L’Italia sarebbe coinvolta, ma nessuno sa nulla

La novità delle ultime ore, emersa grazie a un’inchiesta del Guardian, è che ad aver causato la fuga di notizia sarebbe stato «un corpo di polizia italiano» che avrebbe concesso alla società di trasporti londinese, la Tfl (la Transport for London) l’accesso ai dati degli automobilisti europei. Il Guardian non precisa quale sarebbe questa forza di polizia, né se l’emorragia di dati sia stata in qualche maniera autorizzata o se, invece, sia avvenuta per mano di qualche agente infedele.

Certo è che al momento la notizia non trova alcuna conferma nel nostro Paese: non ne sa nulla la Polizia, niente i Carabinieri, niente la Guardia di finanza. Non è stata avvisata l’Agenzia nazionale per la cybersicurezza: «Se fosse successa una cosa del genere sarebbe gravissimo: i dati in questione sono riservatissimi e potenzialmente potrebbero essere utilizzati in modo molto più incisivo, e dunque pericoloso, rispetto a delle multe per violazioni del codice della strada», ragiona con Repubblica una fonte di primo livello del settore. «Ci sembra difficile ci sia stata una collaborazione ufficiale da parte di una forza di polizia italiana. Se c’è stata una qualsiasi violazione è evidente che bisognerà intervenire». Il Guardian parla anche di un’inchiesta aperta dal Garante per la privacy: anche questa informazione non trova conferme né smentite nell’ufficio di Pasquale Stanzione.

Il procedimento in corso in Belgio

Tant’è. Qualcosa di più si capirà nei prossimi giorni anche perché un’istruttoria è stata chiesta ufficialmente, per ricostruire se davvero ci sia stata una falla nel sistema italiano. In Belgio è in corso un procedimento a un ufficiale giudiziario proprio per accesso abusivo al sistema informatico: l’uomo avrebbe comunicato i dati degli automobilisti a Euro parking collection (Epc), la società che Tfl utilizza per emettere le multe e notificarle. E proprio Euro Parking sarebbe l’anello debole (o forte) della situazione: sarebbe questa società a gestire illegalmente il maxi database grazie al quale, sempre secondo il Guardian, sono state notificate circa 320mila multe negli ultimi tre anni.

Alcuni casi sono abbastanza clamorosi: un autista francese, titolare di un minibus turistico, ha avuto multe per 20mila euro. Mentre i camionisti olandesi, che hanno presentato una serie di ricorsi al governo, ne avrebbero ricevute per 7,5 milioni.

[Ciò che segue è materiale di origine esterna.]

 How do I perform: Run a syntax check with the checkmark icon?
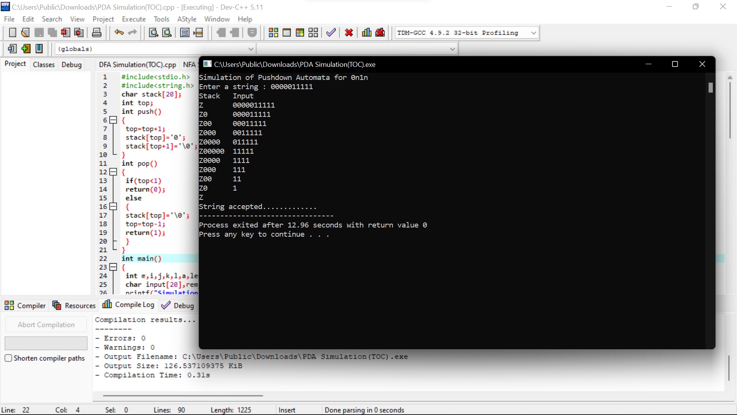click(331, 32)
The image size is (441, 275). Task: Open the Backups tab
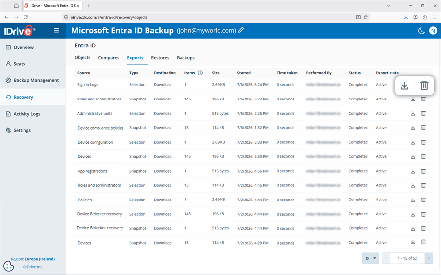coord(186,58)
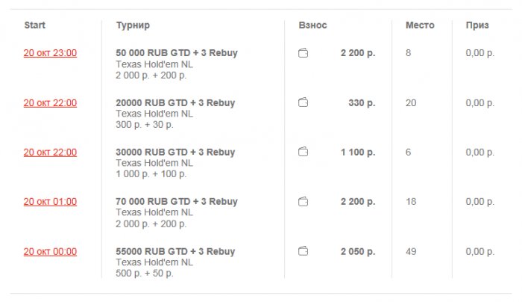522x302 pixels.
Task: Open the 20 окт 00:00 tournament link
Action: 50,251
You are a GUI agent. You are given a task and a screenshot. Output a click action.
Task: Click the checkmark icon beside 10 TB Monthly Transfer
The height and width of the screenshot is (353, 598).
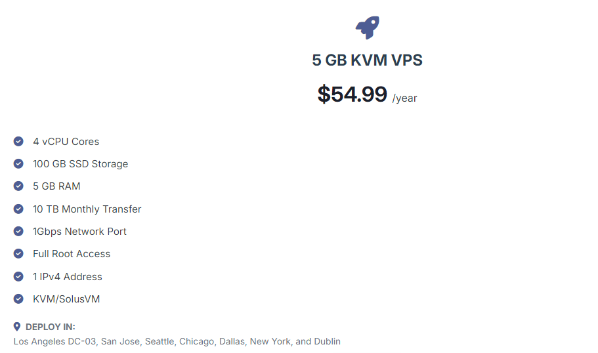(x=18, y=209)
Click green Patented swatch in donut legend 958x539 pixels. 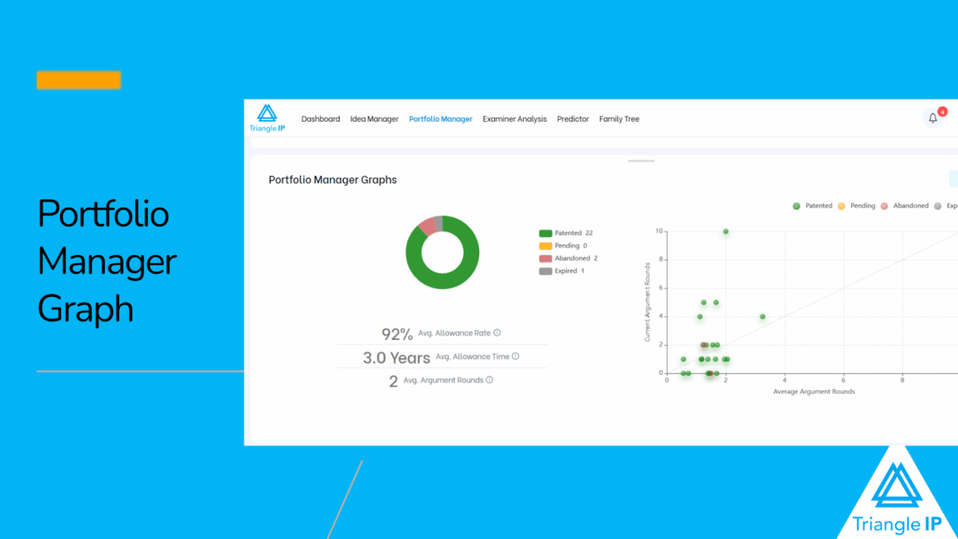(x=545, y=233)
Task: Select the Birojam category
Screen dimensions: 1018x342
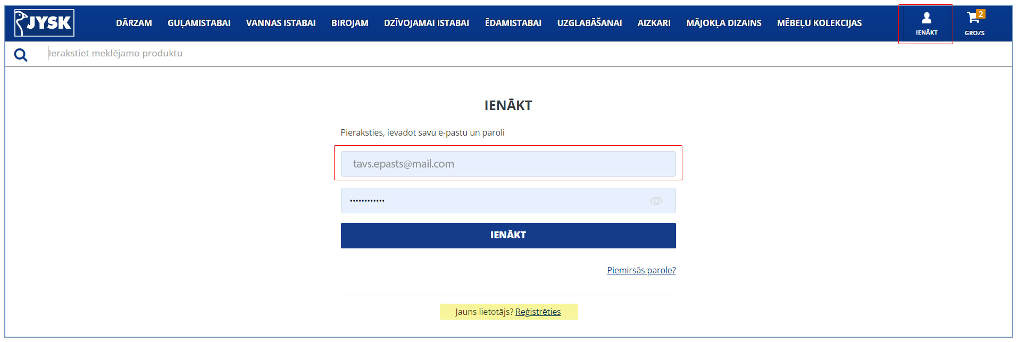Action: coord(350,23)
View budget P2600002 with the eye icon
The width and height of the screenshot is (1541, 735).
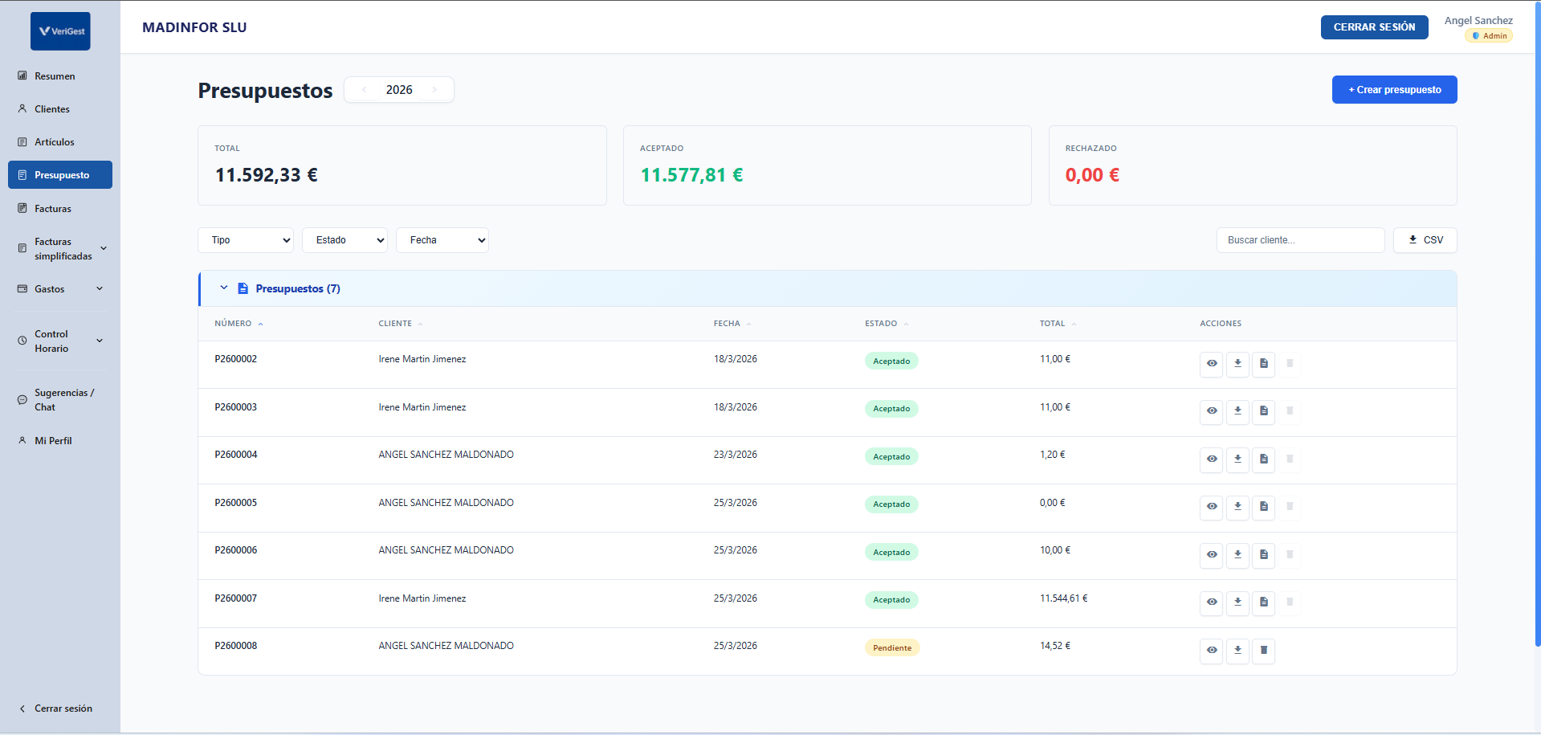(1211, 363)
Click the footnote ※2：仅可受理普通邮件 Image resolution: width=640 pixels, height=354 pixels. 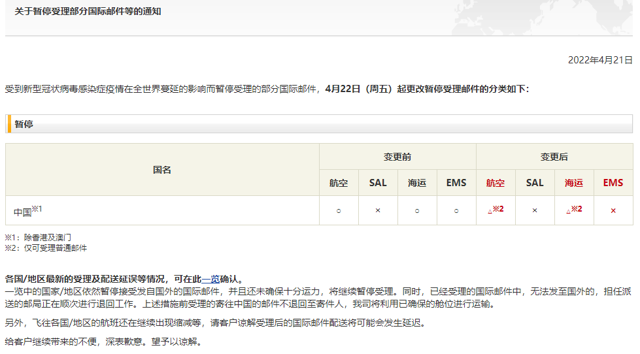(x=46, y=248)
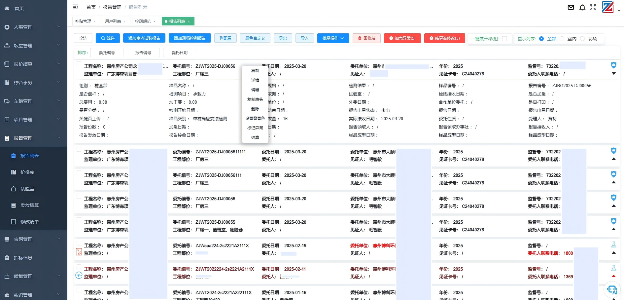Viewport: 624px width, 300px height.
Task: Click the blue shield icon on the first report row
Action: [614, 65]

Tfl ed Epc hanno respinto ogni accusa: dicono che non ci sia alcun «contatto» italiano che ha consentito loro di accedere ai database europei. E che, per notificare quelle multe, non sono stati consultati elenchi che non avrebbero potuto essere letti. «Ogni agenzia privata che lavora per noi deve adeguarsi alle legislazioni nazionali per la protezione dei dati personali e lo abbiamo richiesto anche a Epc. Che tuttavia, nelle sue richieste alle autorità europee, si è sempre qualificata come rappresentante di Tfl e nella Ue le è stato permesso di accedere regolarmente ai database».